What is needed: Copy the data below word for word, from the first line to the last.

Data entries
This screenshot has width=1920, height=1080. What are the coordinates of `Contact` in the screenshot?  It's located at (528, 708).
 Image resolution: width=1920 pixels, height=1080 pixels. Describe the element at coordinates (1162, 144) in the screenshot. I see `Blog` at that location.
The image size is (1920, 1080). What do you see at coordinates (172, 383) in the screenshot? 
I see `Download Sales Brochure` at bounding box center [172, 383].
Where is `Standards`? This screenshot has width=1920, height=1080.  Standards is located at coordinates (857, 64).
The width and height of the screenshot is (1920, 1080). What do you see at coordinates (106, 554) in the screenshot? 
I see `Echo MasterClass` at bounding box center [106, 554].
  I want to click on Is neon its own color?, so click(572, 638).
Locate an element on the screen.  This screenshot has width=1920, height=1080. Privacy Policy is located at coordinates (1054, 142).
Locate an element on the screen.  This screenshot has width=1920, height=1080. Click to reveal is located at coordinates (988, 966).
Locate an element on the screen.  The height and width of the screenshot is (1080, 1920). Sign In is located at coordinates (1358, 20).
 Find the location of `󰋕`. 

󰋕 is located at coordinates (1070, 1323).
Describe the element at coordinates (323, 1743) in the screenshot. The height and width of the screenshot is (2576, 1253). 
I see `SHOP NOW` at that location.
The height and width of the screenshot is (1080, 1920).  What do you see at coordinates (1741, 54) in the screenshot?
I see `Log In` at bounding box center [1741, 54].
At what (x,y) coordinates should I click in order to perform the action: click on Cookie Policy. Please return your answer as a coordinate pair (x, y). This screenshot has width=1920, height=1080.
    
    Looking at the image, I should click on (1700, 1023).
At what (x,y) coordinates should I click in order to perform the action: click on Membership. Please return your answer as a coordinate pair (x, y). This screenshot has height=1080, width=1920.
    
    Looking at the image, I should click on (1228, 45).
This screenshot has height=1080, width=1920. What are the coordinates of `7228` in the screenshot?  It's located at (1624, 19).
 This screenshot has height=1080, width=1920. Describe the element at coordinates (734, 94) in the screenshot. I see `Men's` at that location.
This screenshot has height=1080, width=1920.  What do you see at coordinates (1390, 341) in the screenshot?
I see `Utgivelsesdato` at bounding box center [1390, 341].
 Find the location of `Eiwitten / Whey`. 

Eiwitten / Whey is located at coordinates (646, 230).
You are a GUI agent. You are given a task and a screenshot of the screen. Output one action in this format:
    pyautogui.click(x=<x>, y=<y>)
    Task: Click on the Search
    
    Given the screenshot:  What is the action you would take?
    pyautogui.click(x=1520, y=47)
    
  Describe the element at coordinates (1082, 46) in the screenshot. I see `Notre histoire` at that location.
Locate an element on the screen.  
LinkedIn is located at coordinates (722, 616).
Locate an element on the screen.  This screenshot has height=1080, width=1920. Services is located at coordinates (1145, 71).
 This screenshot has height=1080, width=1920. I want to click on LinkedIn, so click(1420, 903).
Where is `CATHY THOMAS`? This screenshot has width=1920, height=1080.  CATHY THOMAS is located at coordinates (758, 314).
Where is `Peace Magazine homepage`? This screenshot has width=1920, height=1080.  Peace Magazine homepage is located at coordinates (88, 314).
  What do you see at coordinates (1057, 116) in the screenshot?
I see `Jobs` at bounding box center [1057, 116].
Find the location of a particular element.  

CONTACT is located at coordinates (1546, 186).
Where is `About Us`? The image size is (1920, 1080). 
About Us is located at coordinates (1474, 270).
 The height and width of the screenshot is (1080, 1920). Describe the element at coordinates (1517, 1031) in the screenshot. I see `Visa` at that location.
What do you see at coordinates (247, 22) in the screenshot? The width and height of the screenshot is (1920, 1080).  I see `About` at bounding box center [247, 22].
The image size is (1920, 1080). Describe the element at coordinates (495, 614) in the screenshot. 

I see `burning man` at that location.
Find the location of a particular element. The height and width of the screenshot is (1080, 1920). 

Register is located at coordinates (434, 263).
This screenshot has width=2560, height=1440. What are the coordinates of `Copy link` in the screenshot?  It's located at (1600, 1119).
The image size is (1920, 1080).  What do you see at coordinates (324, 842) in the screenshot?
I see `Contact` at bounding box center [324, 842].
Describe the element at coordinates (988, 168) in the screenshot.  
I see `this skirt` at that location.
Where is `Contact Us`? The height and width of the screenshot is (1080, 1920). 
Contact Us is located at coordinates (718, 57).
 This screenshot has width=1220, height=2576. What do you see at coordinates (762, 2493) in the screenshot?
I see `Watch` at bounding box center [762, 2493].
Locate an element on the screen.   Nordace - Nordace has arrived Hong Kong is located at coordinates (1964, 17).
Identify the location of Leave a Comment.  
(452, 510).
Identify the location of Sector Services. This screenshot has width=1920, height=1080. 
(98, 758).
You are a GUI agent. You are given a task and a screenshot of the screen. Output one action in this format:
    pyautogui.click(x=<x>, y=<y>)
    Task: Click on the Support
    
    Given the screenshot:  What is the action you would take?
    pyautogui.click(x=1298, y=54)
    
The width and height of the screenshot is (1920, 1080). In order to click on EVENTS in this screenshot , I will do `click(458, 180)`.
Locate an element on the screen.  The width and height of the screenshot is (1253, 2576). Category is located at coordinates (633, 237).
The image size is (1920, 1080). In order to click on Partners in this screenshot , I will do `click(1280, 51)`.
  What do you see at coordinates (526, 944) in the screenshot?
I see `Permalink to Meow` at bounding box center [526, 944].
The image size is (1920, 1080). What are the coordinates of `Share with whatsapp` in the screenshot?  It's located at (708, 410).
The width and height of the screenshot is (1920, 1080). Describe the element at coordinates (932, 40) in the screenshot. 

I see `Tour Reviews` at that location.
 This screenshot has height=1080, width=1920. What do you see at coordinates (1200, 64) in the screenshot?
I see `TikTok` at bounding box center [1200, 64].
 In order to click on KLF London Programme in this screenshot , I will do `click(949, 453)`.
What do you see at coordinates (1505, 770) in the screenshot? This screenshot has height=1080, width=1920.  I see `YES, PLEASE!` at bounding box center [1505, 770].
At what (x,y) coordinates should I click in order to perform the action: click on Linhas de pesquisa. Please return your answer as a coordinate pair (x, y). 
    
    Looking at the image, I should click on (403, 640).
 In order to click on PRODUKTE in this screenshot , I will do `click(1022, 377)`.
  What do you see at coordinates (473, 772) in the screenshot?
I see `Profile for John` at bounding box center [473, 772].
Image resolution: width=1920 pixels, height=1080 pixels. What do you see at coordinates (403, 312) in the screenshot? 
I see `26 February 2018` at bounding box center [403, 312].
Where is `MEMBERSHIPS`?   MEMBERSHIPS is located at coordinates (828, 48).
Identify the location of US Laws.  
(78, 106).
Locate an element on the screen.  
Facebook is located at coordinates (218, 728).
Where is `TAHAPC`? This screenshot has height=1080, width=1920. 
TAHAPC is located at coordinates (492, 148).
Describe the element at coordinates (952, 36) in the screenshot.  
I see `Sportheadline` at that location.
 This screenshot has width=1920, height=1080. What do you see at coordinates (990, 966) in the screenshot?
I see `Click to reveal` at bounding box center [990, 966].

Result below:
This screenshot has width=1920, height=1080. What are the coordinates of `Contact` in the screenshot?  It's located at (528, 708).
 Image resolution: width=1920 pixels, height=1080 pixels. Describe the element at coordinates (1162, 144) in the screenshot. I see `Blog` at that location.
The image size is (1920, 1080). What do you see at coordinates (172, 383) in the screenshot? 
I see `Download Sales Brochure` at bounding box center [172, 383].
Where is `Standards`? This screenshot has width=1920, height=1080.  Standards is located at coordinates (857, 64).
The width and height of the screenshot is (1920, 1080). What do you see at coordinates (106, 554) in the screenshot? 
I see `Echo MasterClass` at bounding box center [106, 554].
  I want to click on Is neon its own color?, so click(572, 638).
Locate an element on the screen.  This screenshot has width=1920, height=1080. Privacy Policy is located at coordinates (1054, 142).
Locate an element on the screen.  This screenshot has width=1920, height=1080. Click to reveal is located at coordinates (988, 966).
Locate an element on the screen.  The height and width of the screenshot is (1080, 1920). Sign In is located at coordinates (1358, 20).
 Find the location of `󰋕`. 

󰋕 is located at coordinates (1070, 1323).
Describe the element at coordinates (323, 1743) in the screenshot. The height and width of the screenshot is (2576, 1253). 
I see `SHOP NOW` at that location.
The height and width of the screenshot is (1080, 1920).  What do you see at coordinates (1741, 54) in the screenshot?
I see `Log In` at bounding box center [1741, 54].
At what (x,y) coordinates should I click in order to perform the action: click on Cookie Policy. Please return your answer as a coordinate pair (x, y). This screenshot has width=1920, height=1080.
    
    Looking at the image, I should click on (1700, 1023).
At what (x,y) coordinates should I click in order to perform the action: click on Membership. Please return your answer as a coordinate pair (x, y). This screenshot has height=1080, width=1920.
    
    Looking at the image, I should click on (1228, 45).
This screenshot has height=1080, width=1920. What are the coordinates of `7228` in the screenshot?  It's located at (1624, 19).
 This screenshot has height=1080, width=1920. Describe the element at coordinates (734, 94) in the screenshot. I see `Men's` at that location.
This screenshot has height=1080, width=1920.  What do you see at coordinates (1390, 341) in the screenshot?
I see `Utgivelsesdato` at bounding box center [1390, 341].
 Find the location of `Eiwitten / Whey`. 

Eiwitten / Whey is located at coordinates (646, 230).
You are a GUI agent. You are given a task and a screenshot of the screen. Output one action in this format:
    pyautogui.click(x=<x>, y=<y>)
    Task: Click on the Search
    
    Given the screenshot:  What is the action you would take?
    pyautogui.click(x=1520, y=47)
    
  Describe the element at coordinates (1082, 46) in the screenshot. I see `Notre histoire` at that location.
Locate an element on the screen.  
LinkedIn is located at coordinates (722, 616).
Locate an element on the screen.  This screenshot has height=1080, width=1920. Services is located at coordinates (1145, 71).
 This screenshot has height=1080, width=1920. I want to click on LinkedIn, so click(1420, 903).
Where is `CATHY THOMAS`? This screenshot has width=1920, height=1080.  CATHY THOMAS is located at coordinates (758, 314).
Where is `Peace Magazine homepage`? This screenshot has width=1920, height=1080.  Peace Magazine homepage is located at coordinates (88, 314).
  What do you see at coordinates (1057, 116) in the screenshot?
I see `Jobs` at bounding box center [1057, 116].
Find the location of a particular element.  

CONTACT is located at coordinates (1546, 186).
Where is `About Us`? The image size is (1920, 1080). 
About Us is located at coordinates (1474, 270).
 The height and width of the screenshot is (1080, 1920). Describe the element at coordinates (1517, 1031) in the screenshot. I see `Visa` at that location.
What do you see at coordinates (247, 22) in the screenshot? The width and height of the screenshot is (1920, 1080).  I see `About` at bounding box center [247, 22].
The image size is (1920, 1080). Describe the element at coordinates (495, 614) in the screenshot. 

I see `burning man` at that location.
Find the location of a particular element. The height and width of the screenshot is (1080, 1920). 

Register is located at coordinates (434, 263).
This screenshot has width=2560, height=1440. What are the coordinates of `Copy link` in the screenshot?  It's located at (1600, 1119).
The image size is (1920, 1080).  What do you see at coordinates (324, 842) in the screenshot?
I see `Contact` at bounding box center [324, 842].
Describe the element at coordinates (988, 168) in the screenshot.  
I see `this skirt` at that location.
Where is `Contact Us`? The height and width of the screenshot is (1080, 1920). 
Contact Us is located at coordinates (718, 57).
 This screenshot has width=1220, height=2576. What do you see at coordinates (762, 2493) in the screenshot?
I see `Watch` at bounding box center [762, 2493].
Locate an element on the screen.   Nordace - Nordace has arrived Hong Kong is located at coordinates (1964, 17).
Identify the location of Leave a Comment.  
(452, 510).
Identify the location of Sector Services. This screenshot has width=1920, height=1080. 
(98, 758).
You are a GUI agent. You are given a task and a screenshot of the screen. Output one action in this format:
    pyautogui.click(x=<x>, y=<y>)
    Task: Click on the Support
    
    Given the screenshot:  What is the action you would take?
    pyautogui.click(x=1298, y=54)
    
The width and height of the screenshot is (1920, 1080). In order to click on EVENTS in this screenshot , I will do `click(458, 180)`.
Locate an element on the screen.  The width and height of the screenshot is (1253, 2576). Category is located at coordinates (633, 237).
The image size is (1920, 1080). In order to click on Partners in this screenshot , I will do `click(1280, 51)`.
  What do you see at coordinates (526, 944) in the screenshot?
I see `Permalink to Meow` at bounding box center [526, 944].
The image size is (1920, 1080). What are the coordinates of `Share with whatsapp` in the screenshot?  It's located at (708, 410).
The width and height of the screenshot is (1920, 1080). Describe the element at coordinates (932, 40) in the screenshot. 

I see `Tour Reviews` at that location.
 This screenshot has height=1080, width=1920. What do you see at coordinates (1200, 64) in the screenshot?
I see `TikTok` at bounding box center [1200, 64].
 In order to click on KLF London Programme in this screenshot , I will do `click(949, 453)`.
What do you see at coordinates (1505, 770) in the screenshot? This screenshot has height=1080, width=1920.  I see `YES, PLEASE!` at bounding box center [1505, 770].
At what (x,y) coordinates should I click in order to perform the action: click on Linhas de pesquisa. Please return your answer as a coordinate pair (x, y). 
    
    Looking at the image, I should click on (403, 640).
 In order to click on PRODUKTE in this screenshot , I will do `click(1022, 377)`.
  What do you see at coordinates (473, 772) in the screenshot?
I see `Profile for John` at bounding box center [473, 772].
Image resolution: width=1920 pixels, height=1080 pixels. What do you see at coordinates (403, 312) in the screenshot? 
I see `26 February 2018` at bounding box center [403, 312].
Where is `MEMBERSHIPS`?   MEMBERSHIPS is located at coordinates (828, 48).
Identify the location of US Laws.  
(78, 106).
Locate an element on the screen.  
Facebook is located at coordinates (218, 728).
Where is `TAHAPC`? This screenshot has height=1080, width=1920. 
TAHAPC is located at coordinates (492, 148).
Describe the element at coordinates (952, 36) in the screenshot.  
I see `Sportheadline` at that location.
 This screenshot has width=1920, height=1080. What do you see at coordinates (990, 966) in the screenshot?
I see `Click to reveal` at bounding box center [990, 966].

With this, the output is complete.